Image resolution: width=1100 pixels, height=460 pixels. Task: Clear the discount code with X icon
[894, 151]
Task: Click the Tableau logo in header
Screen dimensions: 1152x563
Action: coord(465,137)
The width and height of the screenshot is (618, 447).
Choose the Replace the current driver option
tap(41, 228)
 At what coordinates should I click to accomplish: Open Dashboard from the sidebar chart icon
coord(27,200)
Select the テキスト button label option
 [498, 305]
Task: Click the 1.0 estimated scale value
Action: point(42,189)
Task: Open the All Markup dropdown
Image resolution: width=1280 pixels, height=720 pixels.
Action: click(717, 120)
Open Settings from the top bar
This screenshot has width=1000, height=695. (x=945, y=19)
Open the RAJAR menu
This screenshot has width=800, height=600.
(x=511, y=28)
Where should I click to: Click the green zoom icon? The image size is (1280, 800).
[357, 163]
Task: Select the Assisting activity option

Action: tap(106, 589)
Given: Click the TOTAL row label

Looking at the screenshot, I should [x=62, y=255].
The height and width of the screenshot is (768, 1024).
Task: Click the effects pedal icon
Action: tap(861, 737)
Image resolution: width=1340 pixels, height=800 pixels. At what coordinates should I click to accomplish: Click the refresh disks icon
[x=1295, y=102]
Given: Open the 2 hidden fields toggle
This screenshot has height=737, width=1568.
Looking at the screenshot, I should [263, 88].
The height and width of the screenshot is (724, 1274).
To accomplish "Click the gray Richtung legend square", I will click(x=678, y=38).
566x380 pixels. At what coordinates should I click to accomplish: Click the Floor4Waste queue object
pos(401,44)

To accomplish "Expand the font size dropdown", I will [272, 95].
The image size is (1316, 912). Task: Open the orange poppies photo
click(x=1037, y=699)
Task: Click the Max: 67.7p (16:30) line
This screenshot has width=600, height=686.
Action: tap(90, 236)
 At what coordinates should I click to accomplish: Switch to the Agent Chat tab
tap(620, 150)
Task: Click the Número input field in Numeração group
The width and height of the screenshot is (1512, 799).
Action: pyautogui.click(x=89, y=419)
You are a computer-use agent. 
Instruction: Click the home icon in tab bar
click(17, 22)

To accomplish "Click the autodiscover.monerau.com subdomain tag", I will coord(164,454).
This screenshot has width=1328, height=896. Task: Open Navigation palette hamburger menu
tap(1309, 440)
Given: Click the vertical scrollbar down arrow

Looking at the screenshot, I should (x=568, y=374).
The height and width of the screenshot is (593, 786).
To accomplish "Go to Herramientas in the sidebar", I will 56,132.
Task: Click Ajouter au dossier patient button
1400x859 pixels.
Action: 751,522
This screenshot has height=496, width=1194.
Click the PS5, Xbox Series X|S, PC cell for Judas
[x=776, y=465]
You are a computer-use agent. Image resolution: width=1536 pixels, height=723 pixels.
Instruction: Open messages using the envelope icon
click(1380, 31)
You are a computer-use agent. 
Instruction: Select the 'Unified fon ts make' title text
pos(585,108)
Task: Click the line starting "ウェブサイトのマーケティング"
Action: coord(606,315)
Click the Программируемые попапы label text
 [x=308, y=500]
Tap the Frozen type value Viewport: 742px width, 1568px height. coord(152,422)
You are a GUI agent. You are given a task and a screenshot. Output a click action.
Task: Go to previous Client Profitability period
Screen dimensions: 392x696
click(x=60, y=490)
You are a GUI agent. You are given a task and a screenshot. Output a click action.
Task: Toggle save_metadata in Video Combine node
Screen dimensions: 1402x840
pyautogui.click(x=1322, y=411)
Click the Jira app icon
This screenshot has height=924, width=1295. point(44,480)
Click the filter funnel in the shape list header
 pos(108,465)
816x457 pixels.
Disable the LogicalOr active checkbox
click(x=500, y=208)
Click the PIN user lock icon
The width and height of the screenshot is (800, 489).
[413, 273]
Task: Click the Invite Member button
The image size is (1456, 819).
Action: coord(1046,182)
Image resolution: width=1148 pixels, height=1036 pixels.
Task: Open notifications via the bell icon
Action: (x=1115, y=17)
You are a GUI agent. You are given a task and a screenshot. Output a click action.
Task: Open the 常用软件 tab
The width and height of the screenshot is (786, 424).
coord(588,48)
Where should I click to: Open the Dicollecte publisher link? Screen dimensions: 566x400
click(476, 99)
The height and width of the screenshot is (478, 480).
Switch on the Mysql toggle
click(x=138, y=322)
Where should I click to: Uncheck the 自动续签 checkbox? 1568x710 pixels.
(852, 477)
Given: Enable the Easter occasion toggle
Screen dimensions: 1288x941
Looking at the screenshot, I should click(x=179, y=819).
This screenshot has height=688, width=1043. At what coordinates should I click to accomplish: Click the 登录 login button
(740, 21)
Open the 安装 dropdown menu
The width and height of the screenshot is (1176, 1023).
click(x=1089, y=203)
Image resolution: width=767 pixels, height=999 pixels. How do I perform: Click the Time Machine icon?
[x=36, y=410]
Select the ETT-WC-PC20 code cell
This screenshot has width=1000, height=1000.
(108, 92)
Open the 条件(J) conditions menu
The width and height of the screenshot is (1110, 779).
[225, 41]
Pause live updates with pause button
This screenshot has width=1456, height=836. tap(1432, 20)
- - - - - - -
AIM OF THE EXERCISE: Give every line of the records above as a JSON list of strings, one string per line, leaving out blank lines.

ANSWER TO THE TASK:
[
  "Image resolution: width=1100 pixels, height=460 pixels. Task: Clear the discount code with X icon",
  "[894, 151]",
  "Task: Click the Tableau logo in header",
  "Screen dimensions: 1152x563",
  "Action: coord(465,137)",
  "The width and height of the screenshot is (618, 447).",
  "Choose the Replace the current driver option",
  "tap(41, 228)",
  " At what coordinates should I click to accomplish: Open Dashboard from the sidebar chart icon",
  "coord(27,200)",
  "Select the テキスト button label option",
  " [498, 305]",
  "Task: Click the 1.0 estimated scale value",
  "Action: point(42,189)",
  "Task: Open the All Markup dropdown",
  "Image resolution: width=1280 pixels, height=720 pixels.",
  "Action: click(717, 120)",
  "Open Settings from the top bar",
  "This screenshot has width=1000, height=695. (x=945, y=19)",
  "Open the RAJAR menu",
  "This screenshot has width=800, height=600.",
  "(x=511, y=28)",
  "Where should I click to: Click the green zoom icon? The image size is (1280, 800).",
  "[357, 163]",
  "Task: Select the Assisting activity option",
  "Action: tap(106, 589)",
  "Given: Click the TOTAL row label",
  "Looking at the screenshot, I should [x=62, y=255].",
  "The height and width of the screenshot is (768, 1024).",
  "Task: Click the effects pedal icon",
  "Action: tap(861, 737)",
  "Image resolution: width=1340 pixels, height=800 pixels. At what coordinates should I click to accomplish: Click the refresh disks icon",
  "[x=1295, y=102]",
  "Given: Open the 2 hidden fields toggle",
  "This screenshot has height=737, width=1568.",
  "Looking at the screenshot, I should [263, 88].",
  "The height and width of the screenshot is (724, 1274).",
  "To accomplish \"Click the gray Richtung legend square\", I will click(x=678, y=38).",
  "566x380 pixels. At what coordinates should I click to accomplish: Click the Floor4Waste queue object",
  "pos(401,44)",
  "To accomplish \"Expand the font size dropdown\", I will [272, 95].",
  "The image size is (1316, 912). Task: Open the orange poppies photo",
  "click(x=1037, y=699)",
  "Task: Click the Max: 67.7p (16:30) line",
  "This screenshot has width=600, height=686.",
  "Action: tap(90, 236)",
  " At what coordinates should I click to accomplish: Switch to the Agent Chat tab",
  "tap(620, 150)",
  "Task: Click the Número input field in Numeração group",
  "The width and height of the screenshot is (1512, 799).",
  "Action: pyautogui.click(x=89, y=419)",
  "You are a computer-use agent. ",
  "Instruction: Click the home icon in tab bar",
  "click(17, 22)",
  "To accomplish \"Click the autodiscover.monerau.com subdomain tag\", I will coord(164,454).",
  "This screenshot has width=1328, height=896. Task: Open Navigation palette hamburger menu",
  "tap(1309, 440)",
  "Given: Click the vertical scrollbar down arrow",
  "Looking at the screenshot, I should (x=568, y=374).",
  "The height and width of the screenshot is (593, 786).",
  "To accomplish \"Go to Herramientas in the sidebar\", I will 56,132.",
  "Task: Click Ajouter au dossier patient button",
  "1400x859 pixels.",
  "Action: 751,522",
  "This screenshot has height=496, width=1194.",
  "Click the PS5, Xbox Series X|S, PC cell for Judas",
  "[x=776, y=465]",
  "You are a computer-use agent. Image resolution: width=1536 pixels, height=723 pixels.",
  "Instruction: Open messages using the envelope icon",
  "click(1380, 31)",
  "You are a computer-use agent. ",
  "Instruction: Select the 'Unified fon ts make' title text",
  "pos(585,108)",
  "Task: Click the line starting \"ウェブサイトのマーケティング\"",
  "Action: coord(606,315)",
  "Click the Программируемые попапы label text",
  " [x=308, y=500]",
  "Tap the Frozen type value Viewport: 742px width, 1568px height. coord(152,422)",
  "You are a GUI agent. You are given a task and a screenshot. Output a click action.",
  "Task: Go to previous Client Profitability period",
  "Screen dimensions: 392x696",
  "click(x=60, y=490)",
  "You are a GUI agent. You are given a task and a screenshot. Output a click action.",
  "Task: Toggle save_metadata in Video Combine node",
  "Screen dimensions: 1402x840",
  "pyautogui.click(x=1322, y=411)",
  "Click the Jira app icon",
  "This screenshot has height=924, width=1295. point(44,480)",
  "Click the filter funnel in the shape list header",
  " pos(108,465)",
  "816x457 pixels.",
  "Disable the LogicalOr active checkbox",
  "click(x=500, y=208)",
  "Click the PIN user lock icon",
  "The width and height of the screenshot is (800, 489).",
  "[413, 273]",
  "Task: Click the Invite Member button",
  "The image size is (1456, 819).",
  "Action: coord(1046,182)",
  "Image resolution: width=1148 pixels, height=1036 pixels.",
  "Task: Open notifications via the bell icon",
  "Action: (x=1115, y=17)",
  "You are a GUI agent. You are given a task and a screenshot. Output a click action.",
  "Task: Open the 常用软件 tab",
  "The width and height of the screenshot is (786, 424).",
  "coord(588,48)",
  "Where should I click to: Open the Dicollecte publisher link? Screen dimensions: 566x400",
  "click(476, 99)",
  "The height and width of the screenshot is (478, 480).",
  "Switch on the Mysql toggle",
  "click(x=138, y=322)",
  "Where should I click to: Uncheck the 自动续签 checkbox? 1568x710 pixels.",
  "(852, 477)",
  "Given: Enable the Easter occasion toggle",
  "Screen dimensions: 1288x941",
  "Looking at the screenshot, I should click(x=179, y=819).",
  "This screenshot has height=688, width=1043. At what coordinates should I click to accomplish: Click the 登录 login button",
  "(740, 21)",
  "Open the 安装 dropdown menu",
  "The width and height of the screenshot is (1176, 1023).",
  "click(x=1089, y=203)",
  "Image resolution: width=767 pixels, height=999 pixels. How do I perform: Click the Time Machine icon?",
  "[x=36, y=410]",
  "Select the ETT-WC-PC20 code cell",
  "This screenshot has width=1000, height=1000.",
  "(108, 92)",
  "Open the 条件(J) conditions menu",
  "The width and height of the screenshot is (1110, 779).",
  "[225, 41]",
  "Pause live updates with pause button",
  "This screenshot has width=1456, height=836. tap(1432, 20)"
]